The book's main murder case takes place in Monroeville, Ala., Harper Lee's 
hometown. The accused, an African-American business owner tainted by an affair 
with a white woman, is thwarted at every turn: Exonerating witnesses are 
threatened; the jury is all white; the judge turns a life sentence into a death 
sentence. Stevenson finally frees him. But he witnesses the execution of 
another client - the scene is visceral, shame-filled, and very hard to take - 
who asks that the hymn "The Old Rugged Cross" plays as he goes to the chair. 
Stevenson is soaked in sorrow and outrage: "[W]e would never think it was 
humane to pay someone to rape people convicted of rape or assault and abuse 
someone guilty of assault or abuse. Yet we were comfortable killing people who 
kill, in part because we think we can do it in a manner that doesn't implicate 
our own humanity."

2 more wrongful conviction books vary deeply in their approach. This 1st is 
personal in tone and, given its high profile, virtually anthemic: "I Am Troy 
Davis" (Haymarket, 2013) follows yet another the Georgia case (Davis was 
accused of killing a Savannah police officer) that drew nearly 1 million 
petition signatures in 2011 calling for commuting his sentence, plus appeals 
for clemency from Pope Benedict XVI, President Jimmy Carter, and 51 members of 
Congress. The book is co-written by Jen Marlow and Marina Davis-Correia, Troy's 
sister, with Davis himself, and it's highly moving.
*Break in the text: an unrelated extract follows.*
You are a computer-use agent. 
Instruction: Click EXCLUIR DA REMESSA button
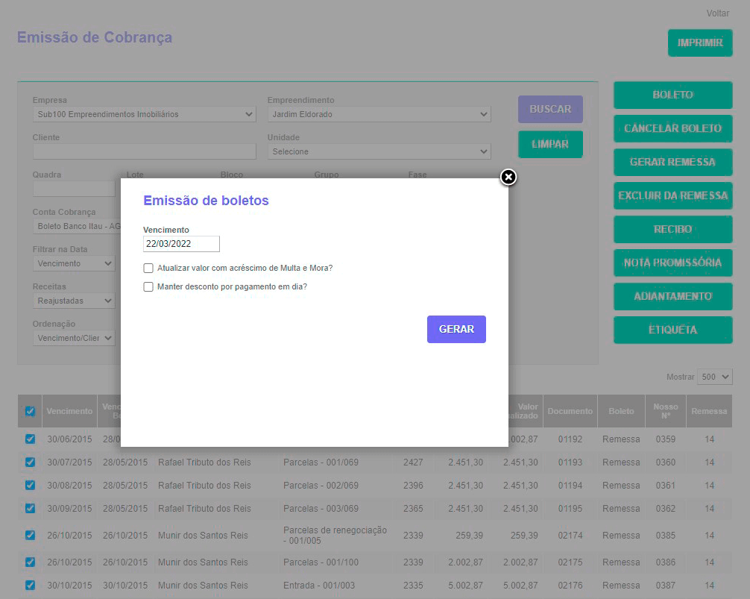click(x=672, y=195)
But honestly, I was more struck by the dispassionate, cumulative power of "The 
Wrong Carlos: Anatomy of a Wrongful Execution" (Columbia University, 2014) by 
James S. Liebman and the Columbia DeLuna Project. This case is examined to such 
an earth's-core depth - the book is full of site maps and footnotes and its 
website features much more - that readers will come away absolutely convinced 
that the conviction of Carlos DeLuna was a profound injustice. Troy Davis may 
have been just as innocent, but "The Wrong Carlos" benefits, somehow, by the 
fact that DeLuna lacked Davis's obfuscating charisma. It begins with a Corpus 
Christi convenience-store theft gone bad, a slain clerk, and a suspect 
misidentified by one witness. In 1989, DeLuna is put to death, when Carlos 
Hernandez should've been convicted instead.

If you write about the death penalty, you need to come clean: I'm against it. 
And though this next book, which is pro-death penalty, did not change my mind, 
it definitely unnerved me. "The Death of Punishment: Searching for Justice 
Among the Worst of the Worst" (Palgrave Macmillan, 2013) is a 
polemic-reportorial blend by Robert Blecker, an NYU criminal-law professor who 
calls himself a "retributivist" in that he feels the punishment should match 
the crime: "Which do you prefer for a serial killer who rapes and murders 
children: death, or a life watching television, playing sports, going to 
therapy and arts and crafts with free medical care inside prison?" He adds that 
true retributivists support the Innocence Project - the organization that, 
since 1989, has helped exonerate scores of people through DNA testing - because 
the right punishment should go to the right people. That surprised me, I must 
say. So did this fact: One reason German leaders eliminated the death penalty 
over 6 decades ago was because too many Nazis were being executed for war 
crimes. Reality can be hard on philosophy.